If you’re like me (human) and this is your first holiday season after a death, divorce or loss, you’re likely trying to find ways to either skip festivities, pretend they aren’t coming, or you’re in complete denial. The rows of décor in all the stores send pangs of memories. It’s apparent that this season will be anything but easy as you leave the department store dabbing your eyes with tissue. This is grief. And although you’d like to push past it, it’s far too powerful. The waves of memories and floods of reality simply overtake you at times.
The truth is that the majority of people struggle during the first holidays after a loss. You should know that this is normal and to be expected. But, there are things you can do to prepare and help yourself and loved ones get through the holiday season when grief overshadows. Below are 10 excellent suggestions and tips to help you thrive and process grief more effectively during the holiday season.
1. Don’t isolate
You may not feel like being around others. You may cringe at the thought of having to talk to friends or family members. You’re hurting and you’d rather be alone. You’d rather not talk about it. But, isolation is dangerous when we grieve. It increases the pro
bability of becoming severely depressed. Identify your support group. Perhaps you should join a grief or divorce recovery group. Tell close friends or family that you may need help or encouragement to not isolate. Remember that others have gone through grief before you. Allow them to help you as you travel on your own grief path.
2. Watch the food and alcohol consumption
Food and alcohol are typically abundant during the holiday season and can easily become the ‘go to’ coping mechanism for the grieving. (Darn dopamine!) Beyond the obvious repercussions of weight gain and potential addiction is the far more destructive one: numbing pain temporarily and beginning a pattern of never truly working through difficult emotions. Enjoy your holiday food and drink; but, keep it in check. Notice your eating and drinking patterns. Are you eating more or consuming more alcohol when you feel upset, angry or lonely? If so, begin to replace those negative coping skills with healthier ones. Try taking a walk outside, writing about your feelings, listening to uplifting music, or calling a friend instead.
3. Make a daily list of gratitude: Don’t succumb to self-pity
The practice of making a daily gratitude list can facilitate in the recognition of blessings and joys in everyday life. In self-pity mode we tend to focus on all that’s ‘wrong’ or ‘lacking’ in our world. Practicing intentional gratitude can promote the grieving through the holidays in a thankful attitude for all the goodness in the past, present blessings, and hope for the future.
4. Talk to the children about grief
Children are likely to be overlooked when there is death, divorce, or loss in a family. They may appear as if they are ‘just fine’ but most people aren’t aware that children often process emotions differently than adults. Children tend to talk much less about their feelings. Rather they will act them out in play, art, or behaviors.
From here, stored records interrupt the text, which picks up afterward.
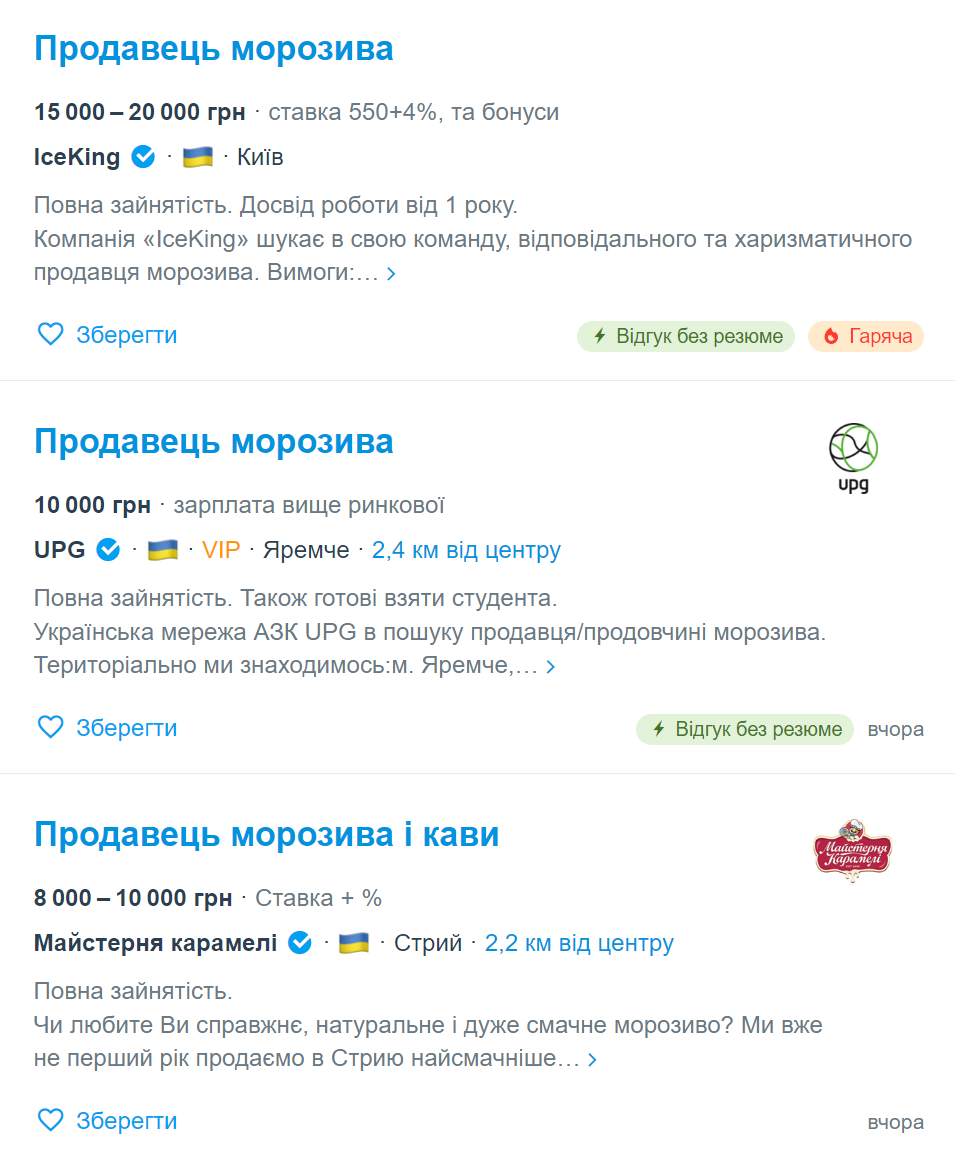Viewport: 955px width, 1149px height.
Task: Toggle saved state of the UPG vacancy heart
Action: [50, 727]
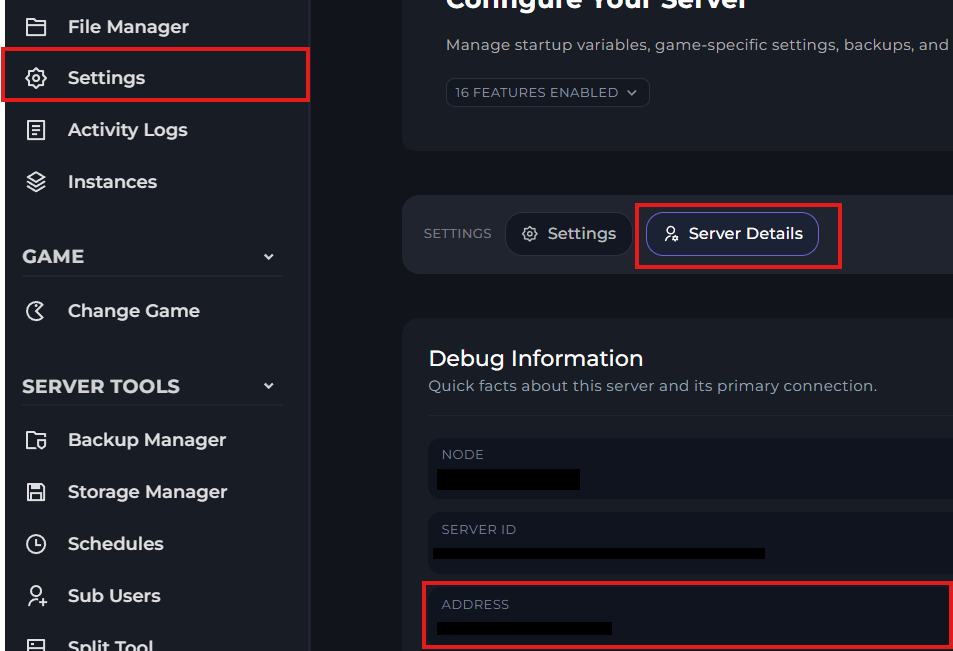Open Storage Manager via floppy disk icon
Screen dimensions: 953x651
pyautogui.click(x=36, y=492)
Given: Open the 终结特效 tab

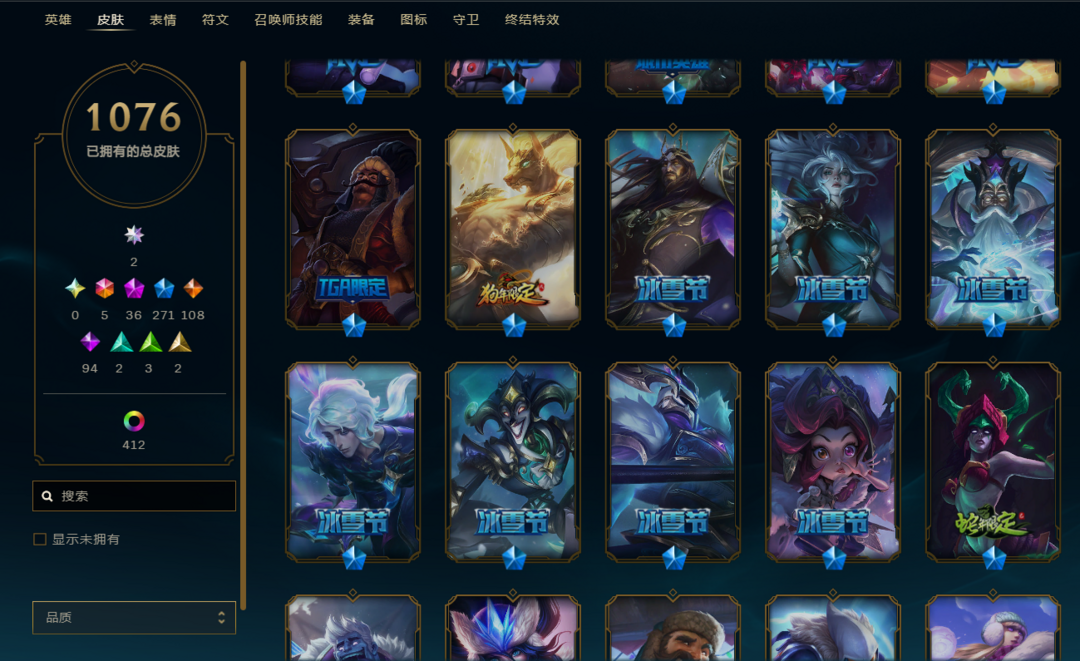Looking at the screenshot, I should [x=532, y=20].
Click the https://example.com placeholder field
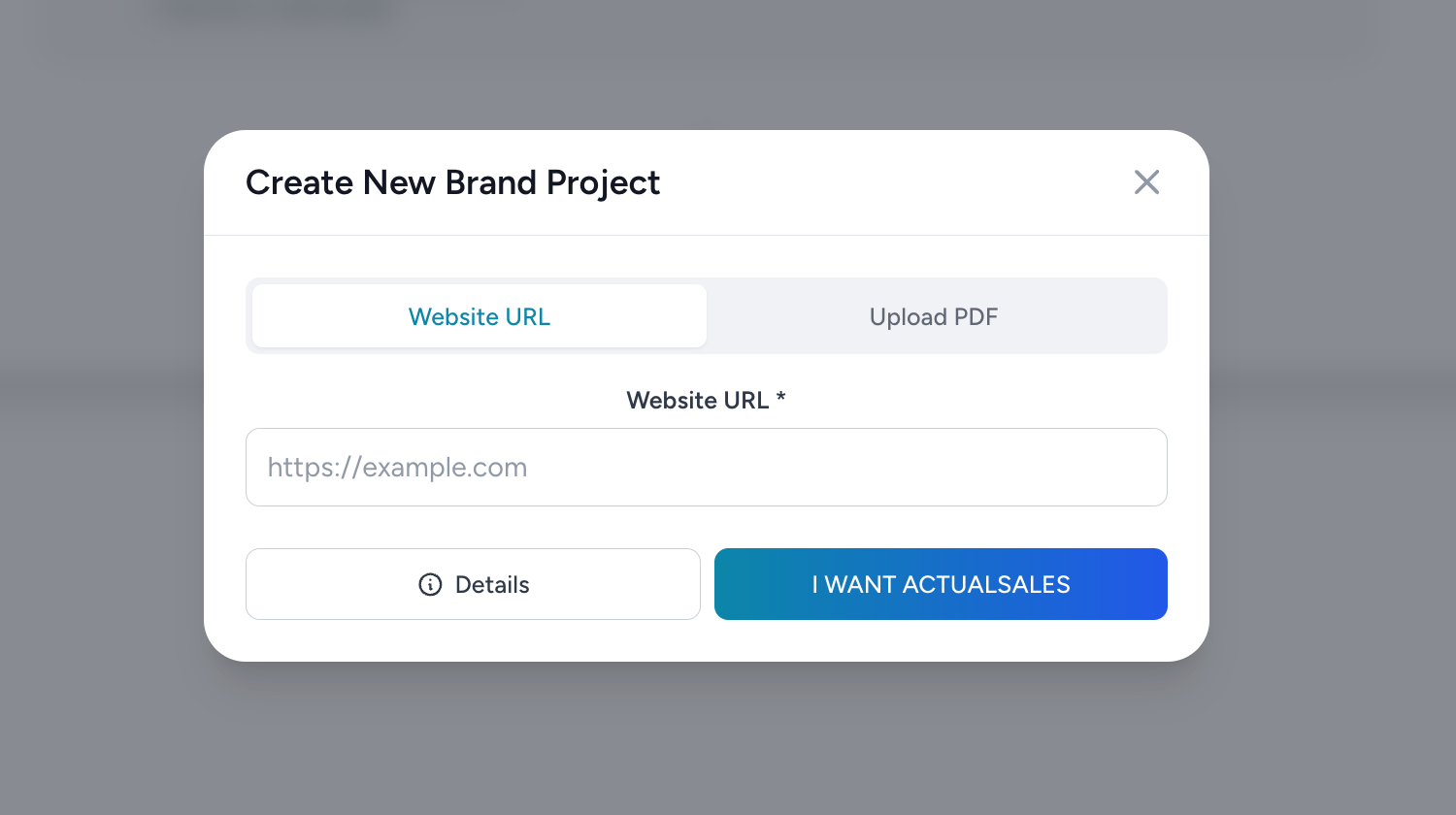 click(706, 467)
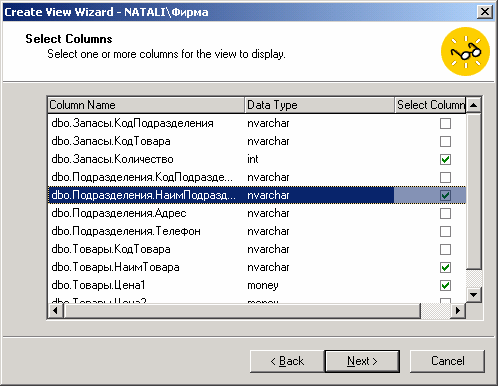The width and height of the screenshot is (498, 386).
Task: Uncheck the dbo.Запасы.Количество checkbox
Action: [445, 159]
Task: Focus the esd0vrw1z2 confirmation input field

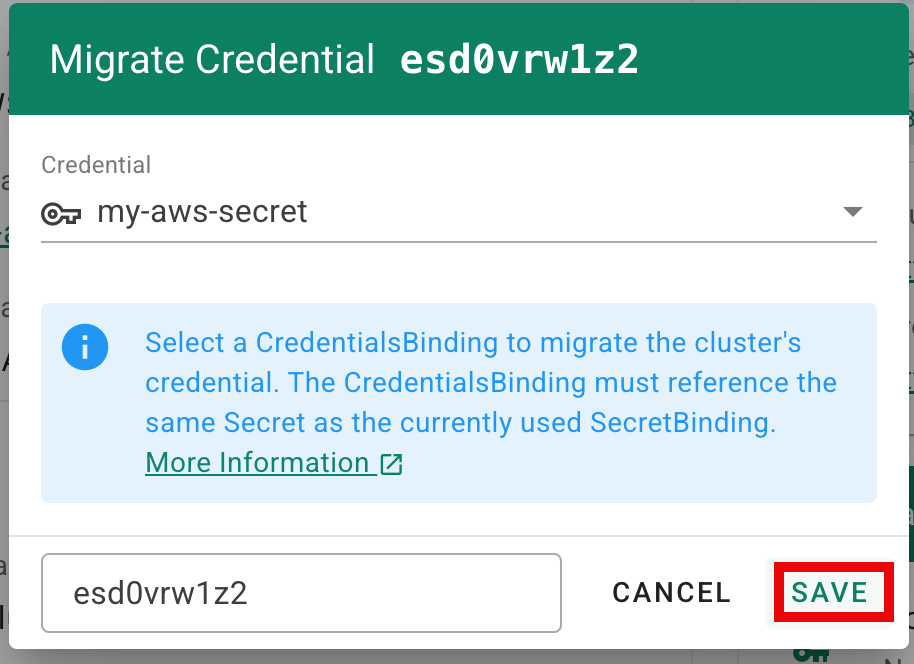Action: click(301, 593)
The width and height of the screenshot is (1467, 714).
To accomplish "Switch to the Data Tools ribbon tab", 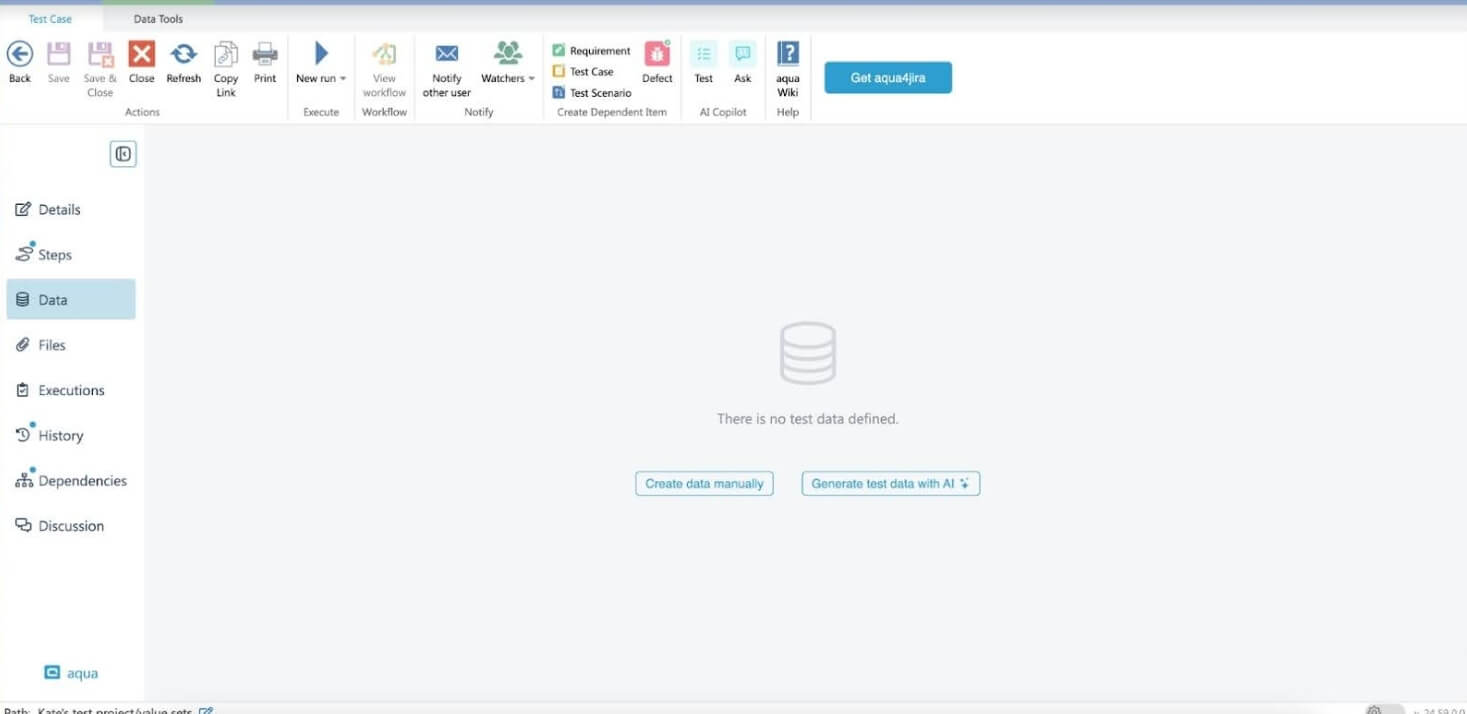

Compassionately talking with children to assure them that it’s ‘ok’ to feel sad, to talk about the person who is missing, or to express any emotions (in healthy ways) will increase the likeliness that they will feel understood and validated. Allow children to express their grief in their own way without judgment or expectations of what that should look like. Redirect destructive behaviors by verbalizing suggestions for healthy alternative coping skills. Focus on helping to identify the feelings they may be having. Playing with them will allow them to process through grief at their own pace. If you notice that there are major changes in sleeping, eating or behavioral patterns, it may be necessary to seek professional help.
5. Acknowledge and remember
It’s the elephant in the room. No one wants to say their name or bring attention to the obvious hole. The avoidance of talking about the person, the memories, the pain of the loss doesn’t help in the healing process. Instead, it may cause feelings of loneliness, frustration, or anger. Talk openly about the person who is missing. Acknowledge the pain of the holiday without them. Recall holiday memories. Give permission to yourself and others to embrace the grieving process by acknowledging and remembering.